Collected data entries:
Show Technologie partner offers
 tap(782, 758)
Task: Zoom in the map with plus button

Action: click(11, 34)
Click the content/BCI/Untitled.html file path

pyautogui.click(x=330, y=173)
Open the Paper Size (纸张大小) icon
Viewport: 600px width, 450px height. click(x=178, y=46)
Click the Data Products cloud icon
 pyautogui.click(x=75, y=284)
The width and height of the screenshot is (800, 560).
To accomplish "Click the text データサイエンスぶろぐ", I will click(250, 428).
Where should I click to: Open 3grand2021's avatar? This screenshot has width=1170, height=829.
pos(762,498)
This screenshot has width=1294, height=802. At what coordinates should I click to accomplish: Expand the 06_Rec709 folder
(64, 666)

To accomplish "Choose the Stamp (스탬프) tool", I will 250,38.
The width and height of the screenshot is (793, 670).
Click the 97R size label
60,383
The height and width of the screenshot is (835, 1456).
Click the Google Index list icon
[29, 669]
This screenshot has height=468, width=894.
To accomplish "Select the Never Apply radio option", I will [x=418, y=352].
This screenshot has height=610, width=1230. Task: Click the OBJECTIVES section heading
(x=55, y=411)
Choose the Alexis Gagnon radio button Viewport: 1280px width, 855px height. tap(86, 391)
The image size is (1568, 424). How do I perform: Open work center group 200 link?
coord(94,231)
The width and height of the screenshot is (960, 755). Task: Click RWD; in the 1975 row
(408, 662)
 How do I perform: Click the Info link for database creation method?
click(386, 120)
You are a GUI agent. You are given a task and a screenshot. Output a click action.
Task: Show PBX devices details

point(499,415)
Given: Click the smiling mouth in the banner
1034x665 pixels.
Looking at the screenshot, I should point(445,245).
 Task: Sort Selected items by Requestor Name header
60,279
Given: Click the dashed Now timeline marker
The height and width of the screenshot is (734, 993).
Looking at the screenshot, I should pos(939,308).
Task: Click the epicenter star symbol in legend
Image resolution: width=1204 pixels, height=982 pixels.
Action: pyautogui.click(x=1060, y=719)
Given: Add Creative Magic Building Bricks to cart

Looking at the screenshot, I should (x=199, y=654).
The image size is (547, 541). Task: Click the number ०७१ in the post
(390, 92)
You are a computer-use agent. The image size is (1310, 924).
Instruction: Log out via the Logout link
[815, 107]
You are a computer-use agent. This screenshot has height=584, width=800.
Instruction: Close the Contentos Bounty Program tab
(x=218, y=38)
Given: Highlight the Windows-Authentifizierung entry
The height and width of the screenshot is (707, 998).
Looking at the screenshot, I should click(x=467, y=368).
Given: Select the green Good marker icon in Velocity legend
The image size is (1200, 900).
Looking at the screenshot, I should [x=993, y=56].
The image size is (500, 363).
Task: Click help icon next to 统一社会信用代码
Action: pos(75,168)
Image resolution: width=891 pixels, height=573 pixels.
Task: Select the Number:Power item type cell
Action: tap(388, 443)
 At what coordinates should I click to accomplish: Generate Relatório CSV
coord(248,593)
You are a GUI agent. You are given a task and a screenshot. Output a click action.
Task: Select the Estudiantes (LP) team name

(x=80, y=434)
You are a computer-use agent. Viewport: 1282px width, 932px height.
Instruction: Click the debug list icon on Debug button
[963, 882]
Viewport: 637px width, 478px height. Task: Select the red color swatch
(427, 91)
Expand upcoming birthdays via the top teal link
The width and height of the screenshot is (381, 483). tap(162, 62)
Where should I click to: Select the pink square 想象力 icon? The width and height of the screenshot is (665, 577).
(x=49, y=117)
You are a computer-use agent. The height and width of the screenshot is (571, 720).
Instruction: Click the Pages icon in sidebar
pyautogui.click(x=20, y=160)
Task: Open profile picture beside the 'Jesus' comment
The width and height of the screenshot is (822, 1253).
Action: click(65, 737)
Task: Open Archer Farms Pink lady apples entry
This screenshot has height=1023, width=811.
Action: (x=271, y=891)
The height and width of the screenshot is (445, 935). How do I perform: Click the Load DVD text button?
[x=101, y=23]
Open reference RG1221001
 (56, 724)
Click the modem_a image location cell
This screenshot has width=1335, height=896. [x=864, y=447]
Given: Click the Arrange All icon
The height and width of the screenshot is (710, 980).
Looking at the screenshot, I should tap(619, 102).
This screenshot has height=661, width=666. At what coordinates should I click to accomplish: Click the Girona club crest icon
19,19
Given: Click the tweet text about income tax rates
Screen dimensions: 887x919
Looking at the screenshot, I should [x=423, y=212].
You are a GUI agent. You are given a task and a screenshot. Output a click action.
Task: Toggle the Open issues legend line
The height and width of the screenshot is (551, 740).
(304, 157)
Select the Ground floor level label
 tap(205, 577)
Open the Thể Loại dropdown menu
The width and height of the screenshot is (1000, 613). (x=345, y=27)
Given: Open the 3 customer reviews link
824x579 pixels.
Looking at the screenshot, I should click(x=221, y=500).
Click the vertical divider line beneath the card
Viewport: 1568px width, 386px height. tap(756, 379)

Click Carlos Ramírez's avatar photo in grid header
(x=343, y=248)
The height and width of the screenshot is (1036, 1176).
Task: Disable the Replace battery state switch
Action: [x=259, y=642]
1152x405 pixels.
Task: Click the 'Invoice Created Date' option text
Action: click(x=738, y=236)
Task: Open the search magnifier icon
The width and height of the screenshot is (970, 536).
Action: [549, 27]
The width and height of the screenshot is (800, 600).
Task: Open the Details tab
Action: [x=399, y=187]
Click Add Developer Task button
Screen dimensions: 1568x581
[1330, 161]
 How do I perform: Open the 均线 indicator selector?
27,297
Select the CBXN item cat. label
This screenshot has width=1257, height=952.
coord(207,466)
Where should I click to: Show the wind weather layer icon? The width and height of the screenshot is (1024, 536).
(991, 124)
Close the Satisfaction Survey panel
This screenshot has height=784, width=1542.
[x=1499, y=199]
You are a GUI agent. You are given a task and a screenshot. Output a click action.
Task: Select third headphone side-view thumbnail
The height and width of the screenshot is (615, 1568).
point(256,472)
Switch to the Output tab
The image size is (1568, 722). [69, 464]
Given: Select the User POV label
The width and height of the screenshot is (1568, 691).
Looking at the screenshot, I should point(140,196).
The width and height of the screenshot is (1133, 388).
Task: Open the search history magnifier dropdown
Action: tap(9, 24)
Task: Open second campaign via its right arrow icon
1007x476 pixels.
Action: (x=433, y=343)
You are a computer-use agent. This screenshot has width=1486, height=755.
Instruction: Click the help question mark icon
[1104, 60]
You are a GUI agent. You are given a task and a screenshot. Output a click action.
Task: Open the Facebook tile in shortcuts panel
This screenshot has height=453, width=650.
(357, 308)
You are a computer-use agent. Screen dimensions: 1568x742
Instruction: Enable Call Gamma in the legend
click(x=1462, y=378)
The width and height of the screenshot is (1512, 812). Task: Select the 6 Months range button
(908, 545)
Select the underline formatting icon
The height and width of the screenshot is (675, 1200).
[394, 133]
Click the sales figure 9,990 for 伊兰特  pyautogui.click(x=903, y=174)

What to do ->
Filter the records above down to the lines that hold the string "panel".

Problem solution ->
Close the Satisfaction Survey panel
Task: Open the Facebook tile in shortcuts panel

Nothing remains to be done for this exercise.